Intro
May’s rubynortheast covered design issues. Pootsbook delivered an excellent talk, covering just about the right amount of detail and being very clear throughout.
His topic was DCI, or Data, Context and Interaction. Based on work by Trygve Reenskaug, who also developed the MVC approach, it aims to help improve maintainability of code and avoid some of the “pain” often seen in large OO systems where models get bloated and cumbersome. One place where this pain is felt is in testing, where the extra complexity hinders the kind of testing we want to do.
Philip highlighted some trends in the wider Rails community, where design approaches and its effect on testing is being re-evaluated. One important idea is that “testing is not just about testing, it should be about design”.
Briefly, DCI is about separating Data from the various Roles in the system. Too much mixing of data and role implementation leads to bloated models, and also poor modularity – where the boundaries between various roles are blurred. The interaction part deals with the various roles some piece of data may have, eg a person could do employee things or family things. The Context part ties the data and roles together in appropriate combinations as and when required.

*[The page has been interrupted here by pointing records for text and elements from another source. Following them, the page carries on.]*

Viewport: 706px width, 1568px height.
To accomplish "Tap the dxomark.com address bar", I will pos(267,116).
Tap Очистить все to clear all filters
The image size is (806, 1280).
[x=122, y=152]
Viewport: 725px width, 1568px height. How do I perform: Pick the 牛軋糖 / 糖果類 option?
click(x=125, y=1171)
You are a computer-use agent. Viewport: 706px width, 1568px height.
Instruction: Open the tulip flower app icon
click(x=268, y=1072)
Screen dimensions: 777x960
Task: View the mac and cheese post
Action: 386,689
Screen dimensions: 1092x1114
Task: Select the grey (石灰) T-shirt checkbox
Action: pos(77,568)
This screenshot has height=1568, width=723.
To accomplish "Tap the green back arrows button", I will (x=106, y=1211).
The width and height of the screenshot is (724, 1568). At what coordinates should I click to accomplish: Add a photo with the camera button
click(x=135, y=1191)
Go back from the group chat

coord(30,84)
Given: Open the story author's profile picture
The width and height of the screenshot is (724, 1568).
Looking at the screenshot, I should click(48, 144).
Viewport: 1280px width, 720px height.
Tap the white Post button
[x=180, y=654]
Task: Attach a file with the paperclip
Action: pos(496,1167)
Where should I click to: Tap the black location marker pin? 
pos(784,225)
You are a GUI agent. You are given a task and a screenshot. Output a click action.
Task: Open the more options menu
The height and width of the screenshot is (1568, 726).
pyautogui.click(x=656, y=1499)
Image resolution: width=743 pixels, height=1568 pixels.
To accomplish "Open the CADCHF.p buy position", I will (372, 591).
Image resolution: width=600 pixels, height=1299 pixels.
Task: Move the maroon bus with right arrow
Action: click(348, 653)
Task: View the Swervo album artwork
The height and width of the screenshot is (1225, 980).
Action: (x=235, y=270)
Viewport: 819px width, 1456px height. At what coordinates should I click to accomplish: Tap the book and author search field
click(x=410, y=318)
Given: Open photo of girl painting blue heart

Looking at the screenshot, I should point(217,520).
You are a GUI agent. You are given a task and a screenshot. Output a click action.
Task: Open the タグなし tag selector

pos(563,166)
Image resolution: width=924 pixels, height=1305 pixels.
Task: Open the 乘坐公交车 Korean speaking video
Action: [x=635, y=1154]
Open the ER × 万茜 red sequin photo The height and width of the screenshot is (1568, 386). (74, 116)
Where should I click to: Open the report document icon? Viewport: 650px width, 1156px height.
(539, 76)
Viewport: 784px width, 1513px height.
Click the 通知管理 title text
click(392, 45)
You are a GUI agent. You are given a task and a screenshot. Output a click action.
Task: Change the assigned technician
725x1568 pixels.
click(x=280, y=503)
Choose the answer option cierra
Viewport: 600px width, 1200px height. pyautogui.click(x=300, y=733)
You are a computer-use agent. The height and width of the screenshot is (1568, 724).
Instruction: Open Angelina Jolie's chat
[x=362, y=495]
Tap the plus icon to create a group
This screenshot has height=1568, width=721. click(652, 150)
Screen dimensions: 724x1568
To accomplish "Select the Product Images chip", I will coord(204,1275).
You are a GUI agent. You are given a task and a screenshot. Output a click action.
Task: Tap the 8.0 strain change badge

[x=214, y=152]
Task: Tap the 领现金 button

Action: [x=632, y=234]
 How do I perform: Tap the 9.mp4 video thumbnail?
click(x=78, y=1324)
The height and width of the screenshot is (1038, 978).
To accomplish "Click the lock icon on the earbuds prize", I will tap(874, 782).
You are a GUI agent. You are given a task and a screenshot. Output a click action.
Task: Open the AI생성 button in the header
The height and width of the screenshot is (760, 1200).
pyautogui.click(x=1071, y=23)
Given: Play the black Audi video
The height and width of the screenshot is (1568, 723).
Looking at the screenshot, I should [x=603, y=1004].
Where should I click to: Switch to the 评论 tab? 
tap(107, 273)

DCI is definitely aa step in the right direction. The code examples we saw were initially strange, but soon made sense, and I can imagine how the benefits are kept when scaling it up to real examples. But now, I want to explore some of the underlying ideas and concepts from some other angles.
Some “OO” theory
The most interesting book I’ve ever read on OO (and note, that set contains more than one item), is Kim Bruce’s Foundations of Object-oriented Languages (MIT Press, 2002). The DCI ideas chimed with several points from Bruce’s book – always a good sign when the same ideas pop up in different places. Although the book can be a bit theoretical in places, there’s much that I believe is interesting and useful for OO programmers to know. It does help to understand the ideas behind the tools.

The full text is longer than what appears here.